Author + information
- Received November 3, 2008
- Revision received March 19, 2009
- Accepted March 24, 2009
- Published online November 3, 2009.
- Maria Sejersten, MD⁎,⁎ (, )
- Nana Valeur, MD, PhD⁎,
- Peer Grande, MD, DMSc⁎,
- Torsten Toftegaard Nielsen, MD, DMSc†,
- Peter Clemmensen, MD, DMSc⁎,
- DANAMI-2 Investigators
- ↵⁎Reprint requests and correspondence:
Dr. Maria Sejersten, Department of Cardiology B, 2142, Rigshospitalet, Copenhagen University Hospital, Blegdamsvej 9, DK-2100 Copenhagen Ø, Denmark
Objectives The purpose of this study was to determine the prognostic value of ST-segment resolution after primary percutaneous coronary intervention (pPCI) versus fibrinolysis.
Background Resolution of the ST-segment has been used as a surrogate end point in trials evaluating reperfusion in acute myocardial infarction; however, its prognostic significance may be limited to patients treated with fibrinolysis.
Methods In the DANAMI-2 (DANish trial in Acute Myocardial Infarction-2) substudy, including 1,421 patients, the ST-segment elevation at baseline, pre-intervention, 90 min, and 4 h was assessed. The ST-segment resolution was grouped as follows: 1) complete ≥70%; 2) partial 30% to <70%; and 3) no resolution <30%. End points were 30-day and long-term mortality and reinfarction.
Results The ST-segment resolution at 90 min was more pronounced after pPCI (median 60% vs. 45%, p < 0.0001), and a catch-up phenomenon was observed at 4 h. In the fibrinolysis group, 30-day and long-term mortality rates were significantly higher among patients without ST-segment resolution, whereas reinfarction rates were higher with complete ST-segment resolution. The ST-segment resolution was not associated with the 2 end points in the pPCI group. By multivariate analysis, ST-segment resolution at 4 h was an independent predictor of lower mortality, but higher reinfarction rates among patients receiving fibrinolytic therapy.
Conclusions The ST-segment resolution at 90 min was more complete after pPCI, suggesting better epicardial and microvascular reperfusion, whereas no difference between treatment strategies was seen at 4 h. The ST-segment resolution at 4 h correlated with decreased mortality, but increased reinfarction rates among patients receiving fibrinolytic therapy, whereas no association was seen for patients receiving pPCI. Consequently, 4-h ST-segment resolution remains an important prognosticator after fibrinolysis, but may be overemphasized as a surrogate end point after pPCI.

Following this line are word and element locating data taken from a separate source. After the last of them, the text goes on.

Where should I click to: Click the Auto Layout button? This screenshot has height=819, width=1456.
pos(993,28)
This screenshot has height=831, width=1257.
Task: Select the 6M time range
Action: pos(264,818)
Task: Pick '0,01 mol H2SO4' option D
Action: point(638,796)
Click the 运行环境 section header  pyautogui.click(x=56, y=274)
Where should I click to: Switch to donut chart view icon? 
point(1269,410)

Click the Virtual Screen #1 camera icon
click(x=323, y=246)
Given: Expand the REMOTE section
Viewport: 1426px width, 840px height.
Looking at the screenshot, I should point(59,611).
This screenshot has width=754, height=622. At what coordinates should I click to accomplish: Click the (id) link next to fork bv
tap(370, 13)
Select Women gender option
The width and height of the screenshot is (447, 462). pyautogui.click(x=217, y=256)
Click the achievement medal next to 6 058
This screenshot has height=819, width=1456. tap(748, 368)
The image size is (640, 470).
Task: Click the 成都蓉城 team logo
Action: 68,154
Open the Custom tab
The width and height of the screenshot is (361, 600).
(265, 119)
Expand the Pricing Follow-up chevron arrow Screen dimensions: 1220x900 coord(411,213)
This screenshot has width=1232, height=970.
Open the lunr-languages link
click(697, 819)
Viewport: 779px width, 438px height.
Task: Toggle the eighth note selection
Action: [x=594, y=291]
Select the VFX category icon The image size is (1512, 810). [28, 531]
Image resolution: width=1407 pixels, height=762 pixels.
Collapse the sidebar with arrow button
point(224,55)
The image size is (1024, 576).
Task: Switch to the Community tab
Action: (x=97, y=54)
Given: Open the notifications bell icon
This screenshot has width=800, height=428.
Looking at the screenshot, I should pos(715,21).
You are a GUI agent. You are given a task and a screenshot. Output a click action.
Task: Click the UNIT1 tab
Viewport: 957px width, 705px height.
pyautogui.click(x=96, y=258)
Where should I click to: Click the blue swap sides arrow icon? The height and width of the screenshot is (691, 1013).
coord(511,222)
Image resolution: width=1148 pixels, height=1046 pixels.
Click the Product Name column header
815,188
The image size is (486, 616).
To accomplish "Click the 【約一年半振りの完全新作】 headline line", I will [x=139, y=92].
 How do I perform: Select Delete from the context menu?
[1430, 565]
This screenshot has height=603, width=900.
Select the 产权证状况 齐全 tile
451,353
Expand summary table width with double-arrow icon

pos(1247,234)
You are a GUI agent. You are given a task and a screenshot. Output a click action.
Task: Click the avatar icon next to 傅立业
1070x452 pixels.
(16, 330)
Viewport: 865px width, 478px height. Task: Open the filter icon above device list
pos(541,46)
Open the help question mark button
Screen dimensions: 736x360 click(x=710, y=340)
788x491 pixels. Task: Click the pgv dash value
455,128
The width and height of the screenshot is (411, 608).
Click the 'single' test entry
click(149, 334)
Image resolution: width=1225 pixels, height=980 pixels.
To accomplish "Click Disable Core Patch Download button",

- primary percutaneous coronary intervention
- ST-segment elevation myocardial infarction
- ST-segment resolution
Lack of ST-segment resolution despite attainment of TIMI (Thrombolysis In Myocardial Infarction) flow grade 3 in the epicardial coronary artery is associated with an increased mortality risk, and ST-segment resolution is considered a marker for microvascular perfusion (1). Prior studies have shown that TIMI flow grade 3 is obtained in more patients after primary percutaneous coronary intervention (pPCI) than after fibrinolysis (1,2); however, the relationship between the mode of reperfusion and ST-segment resolution is uncertain. Using data from the largest randomized trial comparing pPCI versus fibrinolysis, we hypothesized that early ST-segment resolution is more complete with pPCI, and the prognostic value of ST-segment resolution differs with the mode of revascularization being mechanical or pharmacological.
The DANAMI-2 (DANish trial in Acute Myocardial Infarction-2) randomly assigned 1,572 patients with ST-segment elevation myocardial infarction (STEMI) to either pPCI or fibrinolysis with front-loaded tissue plasminogen activator (2). The present substudy was conducted in patients with an available randomization 12-lead electrocardiogram (ECG) with complete ST-segment measurements. The DANAMI-2 study complied with the Declaration of Helsinki, and the local Ethics Committee and Danish Data Protection Agency approved data collection.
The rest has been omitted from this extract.